Give only the number of lines in the records below that contain the word "agent".

——————————

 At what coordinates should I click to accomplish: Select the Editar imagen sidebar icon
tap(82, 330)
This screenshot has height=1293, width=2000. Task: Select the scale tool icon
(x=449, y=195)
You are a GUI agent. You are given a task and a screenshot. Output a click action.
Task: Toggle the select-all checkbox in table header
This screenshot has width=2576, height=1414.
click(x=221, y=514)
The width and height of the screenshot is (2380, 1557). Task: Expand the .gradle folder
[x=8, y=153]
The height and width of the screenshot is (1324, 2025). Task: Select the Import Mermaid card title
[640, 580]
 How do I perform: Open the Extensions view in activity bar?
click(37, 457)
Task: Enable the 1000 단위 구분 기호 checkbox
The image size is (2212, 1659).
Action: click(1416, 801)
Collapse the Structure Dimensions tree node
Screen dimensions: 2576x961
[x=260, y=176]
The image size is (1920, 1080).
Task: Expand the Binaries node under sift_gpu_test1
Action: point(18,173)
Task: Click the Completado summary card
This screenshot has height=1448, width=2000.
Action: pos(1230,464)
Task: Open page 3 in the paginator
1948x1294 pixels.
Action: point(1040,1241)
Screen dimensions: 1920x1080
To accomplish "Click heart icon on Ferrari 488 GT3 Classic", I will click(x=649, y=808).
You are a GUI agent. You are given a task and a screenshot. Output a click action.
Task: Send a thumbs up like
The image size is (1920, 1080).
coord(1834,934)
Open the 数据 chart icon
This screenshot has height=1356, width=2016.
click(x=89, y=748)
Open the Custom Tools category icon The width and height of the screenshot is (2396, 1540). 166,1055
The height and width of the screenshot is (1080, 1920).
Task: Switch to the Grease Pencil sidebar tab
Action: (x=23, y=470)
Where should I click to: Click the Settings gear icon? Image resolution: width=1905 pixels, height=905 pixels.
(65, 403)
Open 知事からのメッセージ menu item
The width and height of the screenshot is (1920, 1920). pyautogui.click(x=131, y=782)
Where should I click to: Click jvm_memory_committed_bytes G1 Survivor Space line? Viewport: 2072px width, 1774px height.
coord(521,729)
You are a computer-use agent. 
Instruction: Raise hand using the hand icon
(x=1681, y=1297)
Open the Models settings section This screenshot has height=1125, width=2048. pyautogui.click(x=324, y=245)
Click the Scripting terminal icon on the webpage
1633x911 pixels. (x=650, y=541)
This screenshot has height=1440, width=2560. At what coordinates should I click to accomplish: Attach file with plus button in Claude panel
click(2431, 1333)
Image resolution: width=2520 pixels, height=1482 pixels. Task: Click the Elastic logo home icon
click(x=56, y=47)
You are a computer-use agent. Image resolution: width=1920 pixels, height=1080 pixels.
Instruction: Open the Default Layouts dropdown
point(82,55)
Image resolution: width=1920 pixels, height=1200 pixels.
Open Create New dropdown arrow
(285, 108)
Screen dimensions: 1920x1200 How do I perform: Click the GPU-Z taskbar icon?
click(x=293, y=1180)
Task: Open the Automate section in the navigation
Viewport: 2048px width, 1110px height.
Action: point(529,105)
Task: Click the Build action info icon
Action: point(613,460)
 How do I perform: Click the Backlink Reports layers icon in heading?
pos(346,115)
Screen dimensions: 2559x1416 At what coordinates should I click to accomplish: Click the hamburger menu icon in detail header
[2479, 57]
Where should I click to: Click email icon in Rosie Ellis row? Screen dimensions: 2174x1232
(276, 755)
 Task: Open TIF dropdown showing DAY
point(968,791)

——————————

### SOLUTION FOR THIS TASK
4